ECLI:NL:GHLEE:2008:BD9882
Gerechtshof Leeuwarden
- Hoger beroep kort geding
- M. Streppel
- A. Mollema
- J. Zuidema
- Rechtspraak.nl
Verval van instantie in hoger beroep kort geding
In deze zaak, die voor het Gerechtshof Leeuwarden diende, ging het om een hoger beroep in een kort geding. De appellante, wonende te [woonplaats appellante], had hoger beroep ingesteld tegen een vonnis van de voorzieningenrechter van de rechtbank Leeuwarden, uitgesproken op 16 oktober 2006. De zaak was aanhangig gemaakt door middel van een exploot van 10 november 2006, met een zitting gepland op 29 november 2006. De procedure in hoger beroep liep echter vertraging op, omdat de memorie van grieven niet tijdig werd ingediend. Het hof had eerder uitstel verleend tot 9 april 2008 voor het indienen van deze memorie of voor het vorderen van verval van instantie door de Staat der Nederlanden.

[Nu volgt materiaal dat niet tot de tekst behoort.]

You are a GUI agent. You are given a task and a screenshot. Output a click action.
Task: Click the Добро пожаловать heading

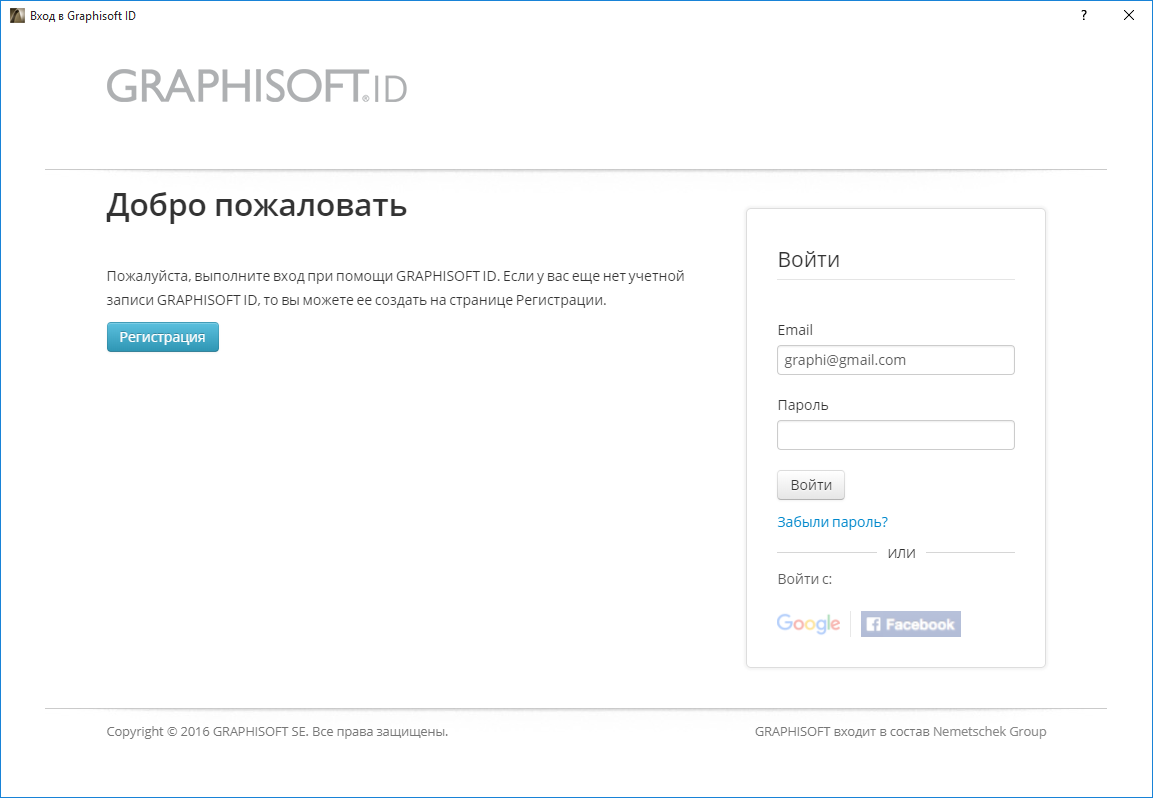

Op de rol van 9 april 2008 bleek dat de procureur van de appellante geen memorie van grieven had ingediend. De procureur van de Staat vorderde daarop verval van instantie, wat inhoudt dat de zaak niet verder behandeld zou worden. Het hof oordeelde dat aan de eisen van artikel 251 van het Wetboek van Burgerlijke Rechtsvordering was voldaan en verleende het gevorderde verval van instantie. De appellante werd bovendien veroordeeld in de kosten van het geding in hoger beroep, die door de Staat werden begroot op € 248,-- aan verschotten en € 316,-- aan salaris voor de procureur.
De uitspraak werd gedaan op 6 augustus 2008 door de derde kamer voor burgerlijke zaken van het Gerechtshof Leeuwarden, onder leiding van voorzitter M. Streppel en de raden A. Mollema en J. Zuidema. De beslissing werd openbaar uitgesproken in aanwezigheid van de griffier.